TASK: In the listing below, locate the lines that hold "Notre" and copy them.

*** Opening SOURCE DATA ***

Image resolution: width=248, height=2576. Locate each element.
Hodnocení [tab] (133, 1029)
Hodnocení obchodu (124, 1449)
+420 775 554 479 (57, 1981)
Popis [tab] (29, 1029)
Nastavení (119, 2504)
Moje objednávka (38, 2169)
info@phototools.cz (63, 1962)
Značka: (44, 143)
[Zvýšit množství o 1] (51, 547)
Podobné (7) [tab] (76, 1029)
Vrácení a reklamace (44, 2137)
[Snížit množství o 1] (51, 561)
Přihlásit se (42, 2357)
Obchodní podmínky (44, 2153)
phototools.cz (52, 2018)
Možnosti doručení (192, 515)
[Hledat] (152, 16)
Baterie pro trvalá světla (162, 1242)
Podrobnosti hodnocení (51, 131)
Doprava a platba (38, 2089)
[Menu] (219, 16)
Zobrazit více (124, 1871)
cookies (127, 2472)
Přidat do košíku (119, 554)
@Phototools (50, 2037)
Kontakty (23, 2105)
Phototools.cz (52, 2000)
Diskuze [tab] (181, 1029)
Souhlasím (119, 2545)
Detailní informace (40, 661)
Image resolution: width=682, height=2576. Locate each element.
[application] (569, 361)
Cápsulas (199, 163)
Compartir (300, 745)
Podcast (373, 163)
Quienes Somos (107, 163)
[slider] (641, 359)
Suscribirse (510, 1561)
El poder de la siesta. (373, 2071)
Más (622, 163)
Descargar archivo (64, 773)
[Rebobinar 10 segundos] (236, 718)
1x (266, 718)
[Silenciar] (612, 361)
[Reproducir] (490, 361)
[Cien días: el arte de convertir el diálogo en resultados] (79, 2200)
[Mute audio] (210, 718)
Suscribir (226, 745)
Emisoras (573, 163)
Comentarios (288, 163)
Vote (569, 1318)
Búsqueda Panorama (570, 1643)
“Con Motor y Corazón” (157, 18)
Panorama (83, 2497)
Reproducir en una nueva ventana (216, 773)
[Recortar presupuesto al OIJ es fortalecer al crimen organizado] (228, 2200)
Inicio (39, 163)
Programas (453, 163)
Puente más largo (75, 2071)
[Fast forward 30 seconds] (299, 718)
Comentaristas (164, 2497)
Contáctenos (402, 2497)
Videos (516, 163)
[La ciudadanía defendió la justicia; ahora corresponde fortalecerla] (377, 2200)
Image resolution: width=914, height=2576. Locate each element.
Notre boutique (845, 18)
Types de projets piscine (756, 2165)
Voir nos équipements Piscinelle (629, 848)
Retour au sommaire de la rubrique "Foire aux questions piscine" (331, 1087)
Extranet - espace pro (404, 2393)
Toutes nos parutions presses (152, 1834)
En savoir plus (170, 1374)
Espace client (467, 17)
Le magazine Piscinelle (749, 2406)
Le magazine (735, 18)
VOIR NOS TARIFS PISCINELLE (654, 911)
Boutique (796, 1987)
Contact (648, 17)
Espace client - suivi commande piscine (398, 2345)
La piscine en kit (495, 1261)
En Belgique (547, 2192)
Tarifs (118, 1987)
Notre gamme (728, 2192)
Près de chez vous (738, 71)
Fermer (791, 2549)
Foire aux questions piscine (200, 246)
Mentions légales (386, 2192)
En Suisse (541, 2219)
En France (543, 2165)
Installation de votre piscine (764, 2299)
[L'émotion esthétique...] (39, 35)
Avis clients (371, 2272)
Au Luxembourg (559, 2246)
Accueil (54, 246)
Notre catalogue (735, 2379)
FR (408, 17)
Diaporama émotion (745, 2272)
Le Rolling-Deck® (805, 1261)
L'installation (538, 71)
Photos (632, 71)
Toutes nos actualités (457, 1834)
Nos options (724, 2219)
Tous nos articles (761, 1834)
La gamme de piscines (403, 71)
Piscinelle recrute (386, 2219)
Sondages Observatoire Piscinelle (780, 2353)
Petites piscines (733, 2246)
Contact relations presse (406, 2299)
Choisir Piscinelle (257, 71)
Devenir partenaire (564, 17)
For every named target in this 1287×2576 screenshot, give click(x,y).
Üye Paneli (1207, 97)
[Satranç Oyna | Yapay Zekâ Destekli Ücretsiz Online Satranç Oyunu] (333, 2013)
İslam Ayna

*** Closing SOURCE DATA ***

TASK ANSWER:
Notre boutique (845, 18)
Notre gamme (728, 2192)
Notre catalogue (735, 2379)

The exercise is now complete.